Partner Kevin Gascoyne shares what makes Camellia Sinensis so special: “The culture of our company is very much based on respect—respect to the client, respect to the staff and respect to the producers we buy from.”
The original Camellia Sinensis teahouse was founded in Montreal’s Latin Quarter in 1998 by Hugo Americi, who had drawn inspiration from his travels through Europe, specifically from the Dobra teahouses in Prague. He made sure his teahouse had the relaxed ambience of a bohemian lounge complete with live gypsy-style music playing into the night.
Before long, Jasmin Desharnais and François Marchand joined Amirici as business partners. The fourth partner, Gascoyne, first came into the picture as a tea importer who’d bring in tasting kits and slide presentations of his international travels. Then in 2004, Gacoyne combined his company with Camellia Sinensis, and the four men officially became a team.
“We’re almost like family,” Gascoyne says. “Each of us has a very different skillset, and we all take care of different parts of the business. We are all tea tasters and buyers, and we each specialize in a different geographical region.”
According to Gascoyne, Americi’s original bohemian den gradually transformed into a showroom designed for focused tastings of the “leafy delights” the partners were selecting in Asia. Nowadays, “the Mother Ship,” as they call it, has a modern, wood interior with Asian references, although it is not defined by a single country. A Camellia Sinensis teahouse fills a separate space next door, and it’s “No Techno Zone,” meaning there is no Wi-Fi connection and cell phones must be set to silent.
Camellia Sinensis’s other two tea stores each have their own unique character. The one in Montreal’s Little Italy district on Marché Jean-Talon is the company’s smallest outpost at about 400 square feet. It features dark wood decor and three walls wrapped in teas. The third location, in Quebec City, was designed by an architectural firm, so its look is more modern, with clean lines and a teahouse connected to the front.
Besides being beautiful spaces, the Camellia Sinensis tea stores and teahouses are known for their extensive catalogues of teas, 85 percent to 90 percent of which are single origin, seasonal, hand-selected onsite and purchased directly from the producer. The comprehensive selections cover most growing regions, Gascoyne says, and many of the teas are organic. Each year, the company runs its teas through a testing protocol for pesticides and other chemicals. Good flavor is always the utmost priority, which suits the visceral sensibilities of the Quebecois.
Camellia Sinensis is also prized for its exceptional customer service and tea knowledge, serving as an educational resource for its communities. The company’s two tea schools offer 21 workshops (most taught in French) covering topics such as the discovery of tea and pairing tea with chocolate, cheese and scotch. Additionally, Gascoyne leads a popular summer school in English. This full weekend of classes features four workshops and two comparative tastings, covering 60 teas total. Classes will also be offered at the company’s tea factory in India, the Tea Studio, for people who want to learn about tea production and to teach people about specialty tea.

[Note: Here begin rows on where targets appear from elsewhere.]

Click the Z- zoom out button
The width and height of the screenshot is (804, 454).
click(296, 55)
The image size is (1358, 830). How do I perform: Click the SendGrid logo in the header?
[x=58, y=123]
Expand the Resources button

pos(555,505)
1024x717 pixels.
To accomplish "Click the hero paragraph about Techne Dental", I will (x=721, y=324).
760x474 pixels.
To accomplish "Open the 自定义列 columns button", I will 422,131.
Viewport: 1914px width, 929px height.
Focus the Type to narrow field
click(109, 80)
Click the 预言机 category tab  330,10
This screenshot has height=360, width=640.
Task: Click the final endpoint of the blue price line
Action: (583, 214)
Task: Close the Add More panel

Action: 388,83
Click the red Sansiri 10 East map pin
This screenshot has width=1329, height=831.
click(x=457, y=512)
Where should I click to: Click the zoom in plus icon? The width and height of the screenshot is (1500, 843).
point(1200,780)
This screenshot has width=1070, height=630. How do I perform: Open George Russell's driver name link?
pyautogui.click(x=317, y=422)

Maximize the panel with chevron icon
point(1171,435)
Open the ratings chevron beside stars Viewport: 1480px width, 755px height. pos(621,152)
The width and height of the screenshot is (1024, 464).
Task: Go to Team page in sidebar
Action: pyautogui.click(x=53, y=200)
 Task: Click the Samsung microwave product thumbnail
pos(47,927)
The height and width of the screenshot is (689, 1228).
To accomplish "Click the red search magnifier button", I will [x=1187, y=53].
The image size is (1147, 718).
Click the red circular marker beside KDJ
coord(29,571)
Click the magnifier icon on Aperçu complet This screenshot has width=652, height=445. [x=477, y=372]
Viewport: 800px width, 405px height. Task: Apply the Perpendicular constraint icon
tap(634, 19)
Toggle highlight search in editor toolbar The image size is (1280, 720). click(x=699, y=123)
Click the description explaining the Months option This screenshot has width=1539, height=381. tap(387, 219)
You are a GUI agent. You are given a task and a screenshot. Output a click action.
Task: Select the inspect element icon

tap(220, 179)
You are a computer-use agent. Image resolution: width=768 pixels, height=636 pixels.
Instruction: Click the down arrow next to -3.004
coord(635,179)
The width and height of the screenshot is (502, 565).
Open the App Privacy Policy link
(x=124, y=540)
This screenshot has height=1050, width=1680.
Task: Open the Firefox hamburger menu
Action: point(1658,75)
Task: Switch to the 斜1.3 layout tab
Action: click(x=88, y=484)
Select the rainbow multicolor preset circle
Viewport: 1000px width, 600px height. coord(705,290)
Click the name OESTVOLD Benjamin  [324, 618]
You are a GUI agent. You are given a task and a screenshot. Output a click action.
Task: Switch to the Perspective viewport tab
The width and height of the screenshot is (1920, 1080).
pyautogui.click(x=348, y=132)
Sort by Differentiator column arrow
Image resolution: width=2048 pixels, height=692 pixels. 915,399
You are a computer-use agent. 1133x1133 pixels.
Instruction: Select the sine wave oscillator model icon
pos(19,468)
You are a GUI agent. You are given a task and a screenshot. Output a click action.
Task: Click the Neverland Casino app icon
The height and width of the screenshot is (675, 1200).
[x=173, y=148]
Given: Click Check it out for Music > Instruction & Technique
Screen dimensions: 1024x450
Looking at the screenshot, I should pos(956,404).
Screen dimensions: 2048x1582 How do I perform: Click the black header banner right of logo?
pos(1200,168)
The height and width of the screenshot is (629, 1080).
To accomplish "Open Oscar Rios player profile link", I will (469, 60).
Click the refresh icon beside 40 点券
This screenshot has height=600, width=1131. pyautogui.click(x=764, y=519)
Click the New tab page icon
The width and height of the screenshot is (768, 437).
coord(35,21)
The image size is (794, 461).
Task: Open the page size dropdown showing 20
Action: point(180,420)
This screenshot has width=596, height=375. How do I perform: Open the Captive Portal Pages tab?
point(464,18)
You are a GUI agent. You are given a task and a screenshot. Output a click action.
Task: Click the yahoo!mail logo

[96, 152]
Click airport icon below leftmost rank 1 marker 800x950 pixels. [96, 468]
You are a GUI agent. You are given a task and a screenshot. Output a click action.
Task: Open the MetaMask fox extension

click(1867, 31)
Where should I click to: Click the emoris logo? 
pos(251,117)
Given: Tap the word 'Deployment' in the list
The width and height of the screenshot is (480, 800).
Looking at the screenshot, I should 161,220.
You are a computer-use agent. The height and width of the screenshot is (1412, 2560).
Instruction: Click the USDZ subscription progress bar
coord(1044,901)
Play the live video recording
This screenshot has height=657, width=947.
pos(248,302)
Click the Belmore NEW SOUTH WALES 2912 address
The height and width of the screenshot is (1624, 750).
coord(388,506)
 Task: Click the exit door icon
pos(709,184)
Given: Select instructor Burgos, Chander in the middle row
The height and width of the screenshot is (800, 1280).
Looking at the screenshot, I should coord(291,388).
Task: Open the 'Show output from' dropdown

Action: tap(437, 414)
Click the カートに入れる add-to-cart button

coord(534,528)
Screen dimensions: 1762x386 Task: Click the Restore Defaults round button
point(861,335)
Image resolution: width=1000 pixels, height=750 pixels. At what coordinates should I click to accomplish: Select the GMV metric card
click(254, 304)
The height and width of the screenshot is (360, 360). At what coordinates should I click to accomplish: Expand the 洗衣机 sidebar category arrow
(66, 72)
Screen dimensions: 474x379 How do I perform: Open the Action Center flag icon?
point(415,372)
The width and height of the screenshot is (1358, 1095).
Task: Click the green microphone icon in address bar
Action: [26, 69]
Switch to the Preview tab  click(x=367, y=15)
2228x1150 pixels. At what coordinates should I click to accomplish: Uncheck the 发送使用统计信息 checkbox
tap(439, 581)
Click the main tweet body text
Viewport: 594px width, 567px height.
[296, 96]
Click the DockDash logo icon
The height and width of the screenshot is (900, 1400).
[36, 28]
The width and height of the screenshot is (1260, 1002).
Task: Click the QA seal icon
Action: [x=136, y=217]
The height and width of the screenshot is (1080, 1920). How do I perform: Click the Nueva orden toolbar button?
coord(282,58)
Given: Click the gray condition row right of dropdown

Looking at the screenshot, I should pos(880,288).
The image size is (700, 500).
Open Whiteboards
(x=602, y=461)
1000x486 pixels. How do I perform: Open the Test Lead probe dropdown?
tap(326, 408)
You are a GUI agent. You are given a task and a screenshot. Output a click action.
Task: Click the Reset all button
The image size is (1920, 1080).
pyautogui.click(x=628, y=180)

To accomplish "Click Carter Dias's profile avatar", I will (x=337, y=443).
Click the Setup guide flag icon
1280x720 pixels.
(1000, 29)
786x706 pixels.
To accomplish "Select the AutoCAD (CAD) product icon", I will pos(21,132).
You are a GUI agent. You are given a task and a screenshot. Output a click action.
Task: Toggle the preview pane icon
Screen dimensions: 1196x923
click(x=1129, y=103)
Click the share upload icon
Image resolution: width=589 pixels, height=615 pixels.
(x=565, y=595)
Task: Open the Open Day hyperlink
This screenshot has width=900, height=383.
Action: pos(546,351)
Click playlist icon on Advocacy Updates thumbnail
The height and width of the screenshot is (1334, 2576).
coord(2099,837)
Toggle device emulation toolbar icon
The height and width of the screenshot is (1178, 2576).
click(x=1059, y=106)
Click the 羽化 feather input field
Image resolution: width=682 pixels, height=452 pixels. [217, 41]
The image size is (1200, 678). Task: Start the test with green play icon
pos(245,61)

On the technical end, this year marks the third time Camellia Sinensis’s website has won a World Tea Award. A comprehensive resource for any type of tea customer, the website features an online tea store, information about the three teahouses and workshops, analyses of tea’s properties, recipes and more. And yet, always striving to better serve its clientele, the company will launch a new and improved website later this year.
The company also fosters community online but especially within its tea store and teahouse walls. The Tea Club meets once a month to swap stories and chat with a tea expert. The After Hours Club, usually comprised of international visitors, meets monthly as well.
Perhaps Gascoyne’s philosophy as a tea business owner sums up Camellia Sinensis best: “Always approach a client on their level; communicate in their language with generosity and an inclusive message. Tea is a democratic product; it’s the leaf of the people. Offer a good product and empower the client to feel that they are welcome.”